Après le viol et l'assassinat d'une étudiante universitaire il y a environ une semaine, la colère monte en Turquie. Özgecan Aslan, une étudiante de 20 ans violée, assassinée et puis brûlée, a été retrouvée vendredi 13 février dans le lit d'une rivière, à proximité du quartier Tarse de Mersin sa ville natale, dans le sud du pays. Ce drame a directement déclenché de nombreuses manifestations dans le pays, des dizaines de milliers de personnes se sont rassemblés dans les plus grandes villes du pays pour lutter contre la violence envers les femmes.

Vêtus de jupes, des hommes ont protesté hier, samedi 21 février, au cœur de la ville d'Istanbul. Ils ont voulu dénoncer le viol et l'assassinat de l'étudiante, qui par ailleurs a provoqué une vague de colère en #Turquie au cours de la semaine qui s'est écoulée après ce meurtre. Les manifestants se sont rassemblés, sous les regards curieux des passants, sur la grande rue piétonne menant à la place de Taksim.

La police avait été mobilisée pour encadrer la manifestation qui a été organisée par un collectif sur les réseaux sociaux afin de dénoncer le violent assassinat d'Özgecan Aslan et de soutenir les femmes.
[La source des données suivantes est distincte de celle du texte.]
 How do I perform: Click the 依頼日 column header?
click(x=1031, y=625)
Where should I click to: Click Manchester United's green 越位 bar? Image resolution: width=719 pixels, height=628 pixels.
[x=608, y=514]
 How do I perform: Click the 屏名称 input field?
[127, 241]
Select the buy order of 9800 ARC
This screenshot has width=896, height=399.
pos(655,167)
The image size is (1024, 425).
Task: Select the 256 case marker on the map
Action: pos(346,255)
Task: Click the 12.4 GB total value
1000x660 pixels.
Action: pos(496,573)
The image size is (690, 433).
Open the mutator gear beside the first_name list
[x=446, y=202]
L'un des participants à la manifestation a déclaré: "les femmes subissent de la violence, cela fait du mal à la société en entier". Un autre manifestant a indiqué qu'"ici, les femmes ne sentent pas libres, et bientôt, les hommes aussi ne se sentiront plus libres non plus".

Selon le récit de la presse locale, la jeune femme a été violée puis tuée avec des coups de barre de fer par trois hommes, à savoir le chauffeur du minibus qui la ramenait de l'université à son domicile et deux complices.
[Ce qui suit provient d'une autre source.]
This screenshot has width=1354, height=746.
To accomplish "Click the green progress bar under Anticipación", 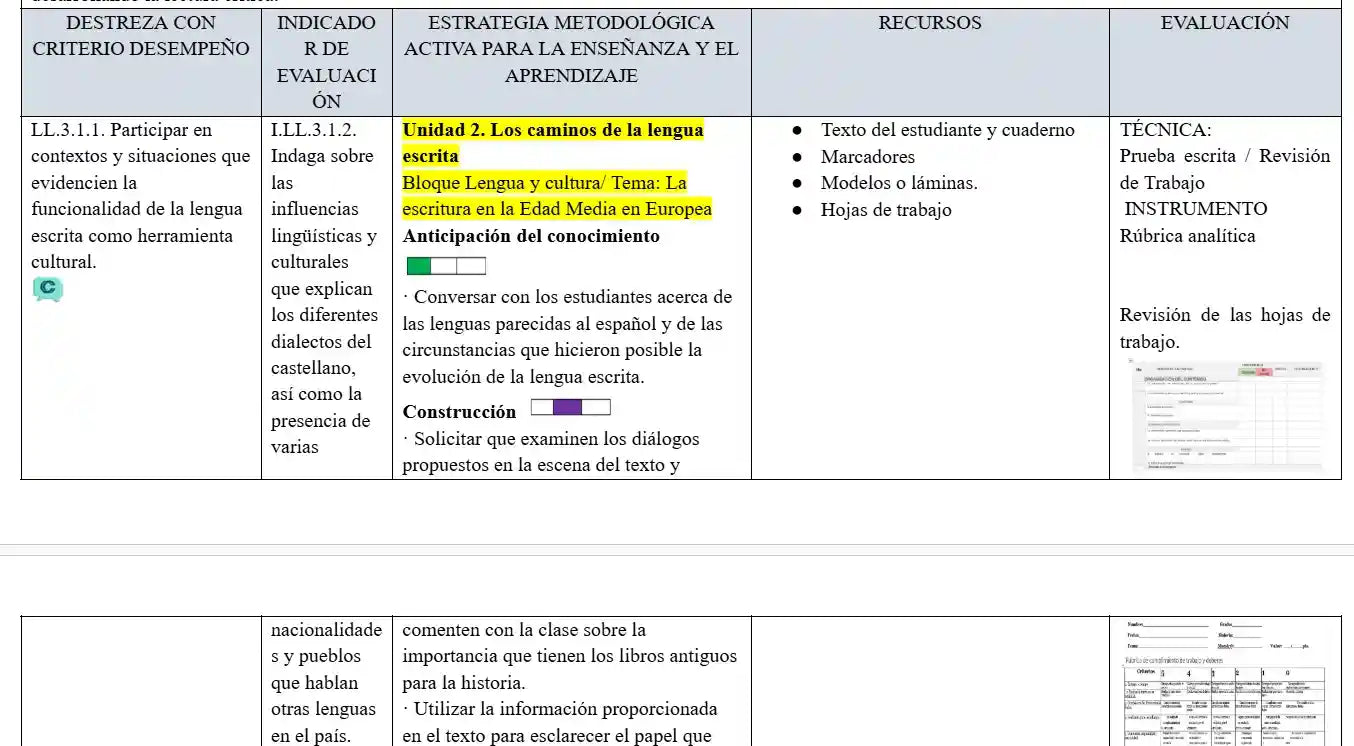I will pos(446,266).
Hier aussi, des centaines de manifestants ont défilé à Besiktas, l'un des quartiers de la ville d'Istanbul, afin de dire non à la violence frappant les femmes.

40% des femmes sont victimes de violences conjugales

D'après des associations féministes, les meurtres de femmes ont visiblement augmenté ces dix dernières années pour atteindre près de 300 cas en 2014. Un autre rapport réalisé par le ministère de la famille a estimé à 40%, le pourcentage du nombre de femmes victimes de violence de la part de leur mari ou d'un autre membre de leur famille.

Directement mis en cause, le gouvernement a promis de punir les auteurs des faits. Le président Recep Tayyip Erdogan, au pouvoir depuis 2002, a dénoncé lundi passé les critiques et espère que les assassins présumés de l'étudiante recevront la peine la plus sévère.